Work to complete —
a) Decide whether each statement agrees with the mutation testing text, answering yes or no and quoting the deciding words: (i) the weak test gives 100% coverage; (ii) code coverage measures whether tests would detect a bug on the lines they run; (iii) in the analogy, code coverage is checking that every switch in a building has been flipped.
b) Reproduce word for word the part of the mutation testing text starting at "A weak test" and ending at "(result is still > 0)".

Provided passage —
# # # # # # #
A mutation test would have replaced <= with < and observed the tests still pass. The mutation would have survived. 100% coverage, 0% detection of this specific bug.

The quarterly report was not lying. It was measuring the wrong thing.

2 The Rule

Code coverage measures which lines your tests execute. Mutation score measures whether your tests would detect a bug on those lines. A test that executes code without asserting on its output has 100% coverage and 0% mutation value.

3 The Analogy

Analogy

Switches and bulbs.

Code coverage is checking that every switch in a building has been flipped. Mutation testing is checking that flipping each switch actually turns the right light on.

You can flip every switch — 100% coverage — while every bulb is burned out — 0% detection. The coverage report tells you the switches were flipped. It tells you nothing about whether the lights came on.

4 Watch Me Do It — Stryker on a NZ Interest Calculation

Here is the function under test: a simple daily interest calculator for a NZ lending product.

// src/interest.js
function calculateDailyInterest(principal, annualRate, days) {
  if (days <= 0) return 0;
  return principal * (annualRate / 365) * days;
}

A weak test that gives 100% coverage:

test('calculates interest', () => {
  const result = calculateDailyInterest(10000, 0.05, 30);
  expect(result).toBeGreaterThan(0); // ← asserts nothing specific
});

Every line executes. Coverage: 100%. But look at what Stryker creates when it mutates the function:

  • Change <= to < in the boundary check → test still passes (positive days still work, result is still > 0)
  • Change annualRate / 365 to annualRate / 366 → test still passes (result is still > 0)
  • Change * to / in the multiplication → test still passes (tiny fraction, but still > 0)

All three mutants survive. Your mutation score for this function: very low.

Fix it with a test that actually asserts on the value:

test('calculates 30-day interest on $10,000 at 5% p.a.', () => {
  // 10000 * 0.05 / 365 * 30 = 41.096...
  expect(calculateDailyInterest(10000, 0.05, 30)).toBeCloseTo(41.10, 1);
  expect(calculateDailyInterest(10000, 0.05, 0)).toBe(0);   // boundary
  expect(calculateDailyInterest(10000, 0.05, -1)).toBe(0);  // negative days
});

Now Stryker kills almost all mutants. The division-by-366 mutant produces 40.98 instead of 41.10 — the toBeCloseTo(41.10, 1) assertion catches it. The boundary mutant is caught by the explicit zero-days assertion.
# # # # # # #
Information provided —

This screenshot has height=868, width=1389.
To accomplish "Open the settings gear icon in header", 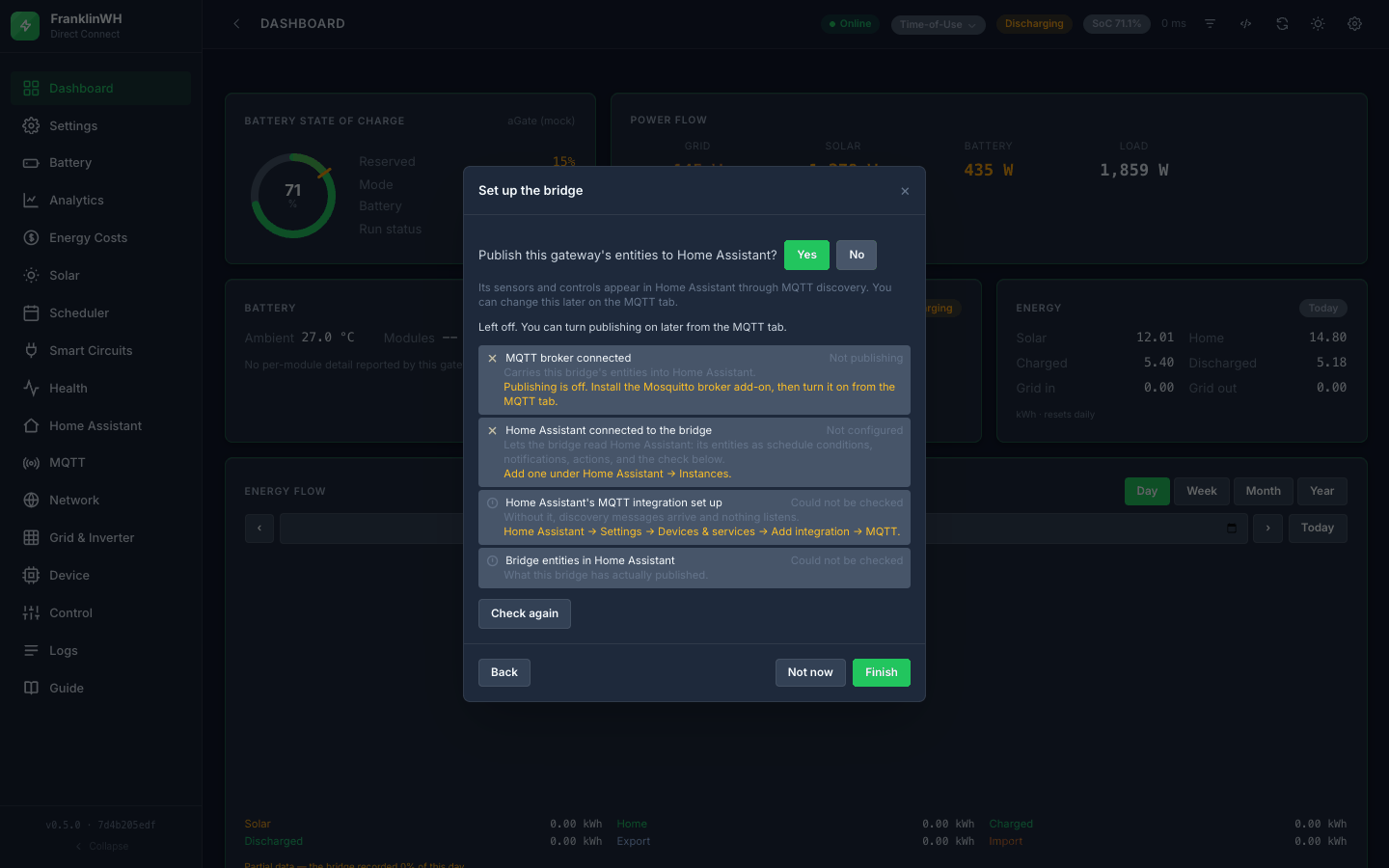I will [x=1354, y=24].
# # # # # # #
Written answers —
a)
(i) Yes: "A weak test that gives 100% coverage"
(ii) No: "Code coverage measures which lines your tests execute. Mutation score measures whether your tests would detect a bug on those lines."
(iii) Yes: "Code coverage is checking that every switch in a building has been flipped."

b)
A weak test that gives 100% coverage:

test('calculates interest', () => {
  const result = calculateDailyInterest(10000, 0.05, 30);
  expect(result).toBeGreaterThan(0); // ← asserts nothing specific
});

Every line executes. Coverage: 100%. But look at what Stryker creates when it mutates the function:

  • Change <= to < in the boundary check → test still passes (positive days still work, result is still > 0)
  • Change annualRate / 365 to annualRate / 366 → test still passes (result is still > 0)